START Records supplied
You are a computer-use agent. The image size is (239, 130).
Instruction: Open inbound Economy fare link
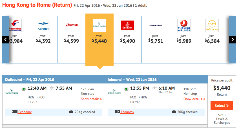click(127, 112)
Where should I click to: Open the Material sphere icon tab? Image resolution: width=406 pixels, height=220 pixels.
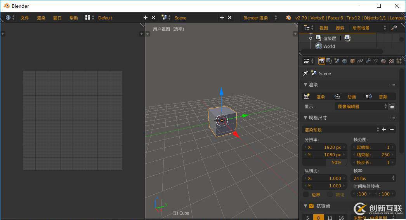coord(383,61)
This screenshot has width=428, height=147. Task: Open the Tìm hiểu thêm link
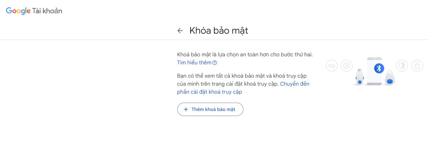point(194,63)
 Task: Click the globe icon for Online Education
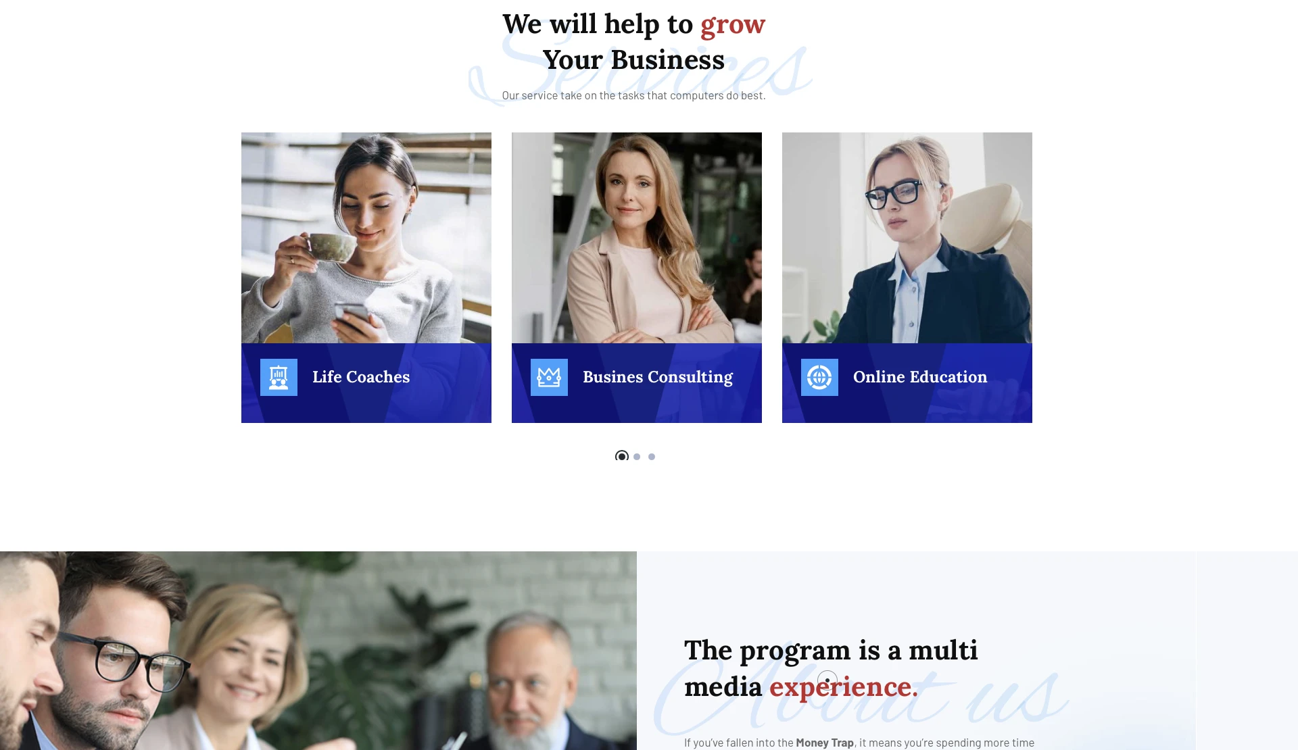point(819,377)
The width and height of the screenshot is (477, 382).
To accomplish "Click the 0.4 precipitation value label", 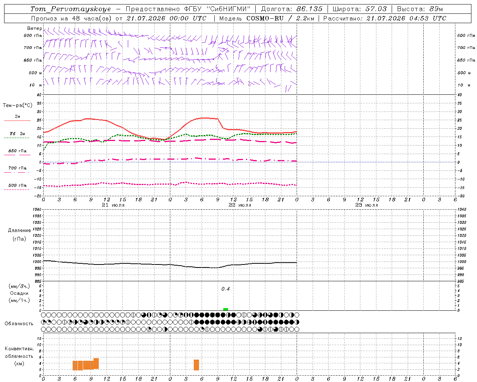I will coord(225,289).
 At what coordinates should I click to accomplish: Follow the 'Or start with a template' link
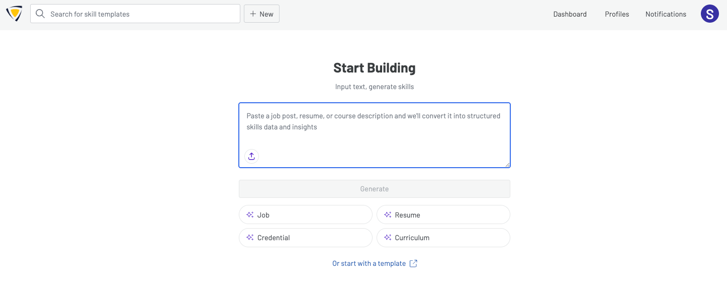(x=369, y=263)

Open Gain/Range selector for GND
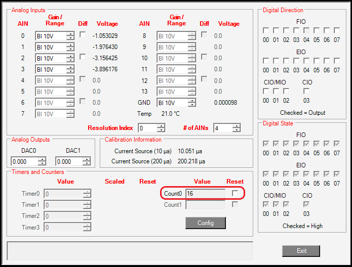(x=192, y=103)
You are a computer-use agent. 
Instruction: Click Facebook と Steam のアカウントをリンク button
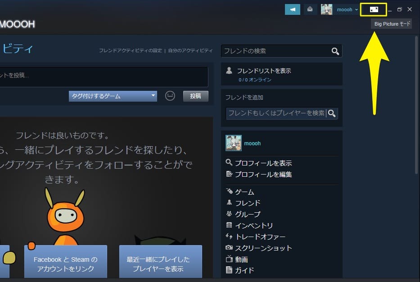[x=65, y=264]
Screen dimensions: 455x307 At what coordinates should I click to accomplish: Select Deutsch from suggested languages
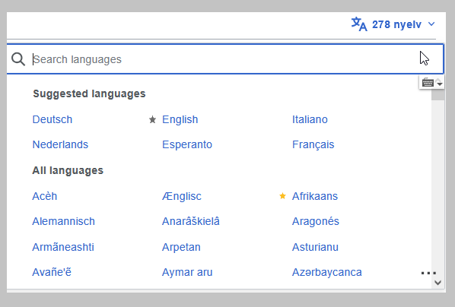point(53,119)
END Records supplied
Return each line from the entries above that includes "computer".

You are a computer-use agent. The image size is (239, 130).
You are a computer-use agent. 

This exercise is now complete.